TODO alt text

Keith Richards: Crosseyed Heart

Keef and his Wino pals revel in an hour of ragged glory.

Keith Richards always did move reluctantly to centre stage outside of his beloved day job. He was a quarter century into his musical lifetime before he ever made a solo album, and it’s almost as long of an interlude between his second and third.

*Crosseyed Heart *is not only a worthy successor to Talk Is Cheap and Main Offender, but it also has a vitality that you can’t help wishing the Stones had harnessed on a more frequent studio basis in latter years. For a record he’s been dabbing during the gaps between band tours and book deals, it’s utterly energising. That’s largely because the X-Pensive Winos alliance that backed Richards’ previous endeavours was absolutely not broken, so he didn’t fix it.

His co-writer and co-producer, as ever, is Steve Jordan, a man with a patent passion for music and whose blues credentials include Messrs Cray, Guy and the recent, marvellous outings by Boz Scaggs. Ivan Neville, Bernard Fowler and Sarah Dash are among the other returning contributors. The old gang provide the hug of familiarity that Richards needs in this context. For all of the piratical image, there’s a terribly endearing vulnerability about Keith that he wants to deflect by playing.

Happily, in Jordan he has a writing partner with whom he can celebrate the gloriously ragged rock that still sounds as if it might come to bits in their hands at any moment. He begins with an unfinished acoustic blues sketch of the title track before ripping into a couple of sturdy rockers, Heartstopper and Amnesia, and soon another in the irresistible single Trouble.

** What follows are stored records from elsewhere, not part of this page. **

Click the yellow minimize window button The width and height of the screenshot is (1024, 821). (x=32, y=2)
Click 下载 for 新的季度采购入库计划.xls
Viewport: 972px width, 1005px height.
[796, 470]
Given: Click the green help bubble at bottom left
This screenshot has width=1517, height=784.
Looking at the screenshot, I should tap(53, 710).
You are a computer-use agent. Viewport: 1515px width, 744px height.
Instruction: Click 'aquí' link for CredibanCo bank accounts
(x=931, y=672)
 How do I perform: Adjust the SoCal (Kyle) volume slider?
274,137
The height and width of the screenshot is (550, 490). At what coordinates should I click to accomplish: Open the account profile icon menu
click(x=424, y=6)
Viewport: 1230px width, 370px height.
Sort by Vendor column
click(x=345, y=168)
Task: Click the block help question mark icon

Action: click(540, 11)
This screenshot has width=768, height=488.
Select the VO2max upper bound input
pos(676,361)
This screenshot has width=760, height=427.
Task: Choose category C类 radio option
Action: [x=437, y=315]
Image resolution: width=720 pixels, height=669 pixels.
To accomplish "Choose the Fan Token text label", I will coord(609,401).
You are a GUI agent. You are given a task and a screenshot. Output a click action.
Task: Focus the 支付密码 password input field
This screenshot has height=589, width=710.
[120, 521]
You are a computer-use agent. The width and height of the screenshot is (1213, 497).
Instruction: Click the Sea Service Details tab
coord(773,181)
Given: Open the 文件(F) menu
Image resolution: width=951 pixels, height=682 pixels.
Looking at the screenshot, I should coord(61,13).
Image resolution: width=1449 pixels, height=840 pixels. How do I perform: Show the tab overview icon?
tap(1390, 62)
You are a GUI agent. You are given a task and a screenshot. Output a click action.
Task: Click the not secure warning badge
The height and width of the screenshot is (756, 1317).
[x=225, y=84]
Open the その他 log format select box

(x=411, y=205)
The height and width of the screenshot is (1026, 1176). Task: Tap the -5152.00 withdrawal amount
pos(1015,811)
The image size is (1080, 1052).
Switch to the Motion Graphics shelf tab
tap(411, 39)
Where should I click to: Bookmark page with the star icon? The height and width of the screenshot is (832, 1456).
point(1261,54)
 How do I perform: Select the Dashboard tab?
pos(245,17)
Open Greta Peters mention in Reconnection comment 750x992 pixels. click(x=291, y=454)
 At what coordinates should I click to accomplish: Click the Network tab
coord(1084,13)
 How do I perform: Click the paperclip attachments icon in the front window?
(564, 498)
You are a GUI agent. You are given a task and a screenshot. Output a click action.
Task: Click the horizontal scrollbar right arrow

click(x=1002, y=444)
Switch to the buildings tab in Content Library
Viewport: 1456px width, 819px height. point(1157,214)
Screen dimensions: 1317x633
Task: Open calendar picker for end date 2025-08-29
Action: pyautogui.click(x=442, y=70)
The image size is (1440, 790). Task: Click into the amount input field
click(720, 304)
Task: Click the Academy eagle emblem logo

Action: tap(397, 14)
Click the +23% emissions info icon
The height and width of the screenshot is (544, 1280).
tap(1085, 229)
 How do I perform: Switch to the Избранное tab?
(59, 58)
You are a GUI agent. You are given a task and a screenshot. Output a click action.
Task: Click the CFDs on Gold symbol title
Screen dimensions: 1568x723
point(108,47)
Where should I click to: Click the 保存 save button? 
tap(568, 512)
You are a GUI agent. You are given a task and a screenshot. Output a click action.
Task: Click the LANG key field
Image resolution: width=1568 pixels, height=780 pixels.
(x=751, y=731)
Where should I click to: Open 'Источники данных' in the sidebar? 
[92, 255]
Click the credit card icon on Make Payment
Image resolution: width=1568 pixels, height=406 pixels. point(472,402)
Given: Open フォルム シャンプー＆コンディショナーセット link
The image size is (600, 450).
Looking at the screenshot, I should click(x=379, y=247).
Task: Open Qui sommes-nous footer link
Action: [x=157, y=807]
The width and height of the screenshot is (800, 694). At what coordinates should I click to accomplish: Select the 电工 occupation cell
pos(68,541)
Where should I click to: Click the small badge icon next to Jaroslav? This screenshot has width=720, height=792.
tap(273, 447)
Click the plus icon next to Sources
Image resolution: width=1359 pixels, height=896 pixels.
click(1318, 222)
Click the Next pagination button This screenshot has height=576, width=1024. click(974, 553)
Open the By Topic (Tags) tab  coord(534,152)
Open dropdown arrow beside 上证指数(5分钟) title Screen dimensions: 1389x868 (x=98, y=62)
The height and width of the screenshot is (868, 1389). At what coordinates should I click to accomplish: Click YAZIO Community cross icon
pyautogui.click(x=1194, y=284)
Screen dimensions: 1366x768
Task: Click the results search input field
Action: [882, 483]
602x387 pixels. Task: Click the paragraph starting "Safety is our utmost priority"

The guitars are as muscular as always – Something For Nothing even hints at Satisfaction, while Substantial Damage is superbly cantankerous – and the voice is a familiar rasp. Keith’s hidden forte as a soloist has been stripped-back ballads, as on Make No Mistake and Hate It When You Leave, and the new set has its share, such as Robbed Blind and Suspicious. There’s a reggae nod with Gregory Isaacs’ Love Overdue and a pass at Lead Belly’s time-steeped Goodnight Irene. But the masterstroke collaboration is with Norah Jones on her co-write Illusion, which might be the blue-eyed soul secret of the year. These and other treats abound on an album that oozes such warmth that your heart would be not just cross-eyed, but stone-cold to turn it away.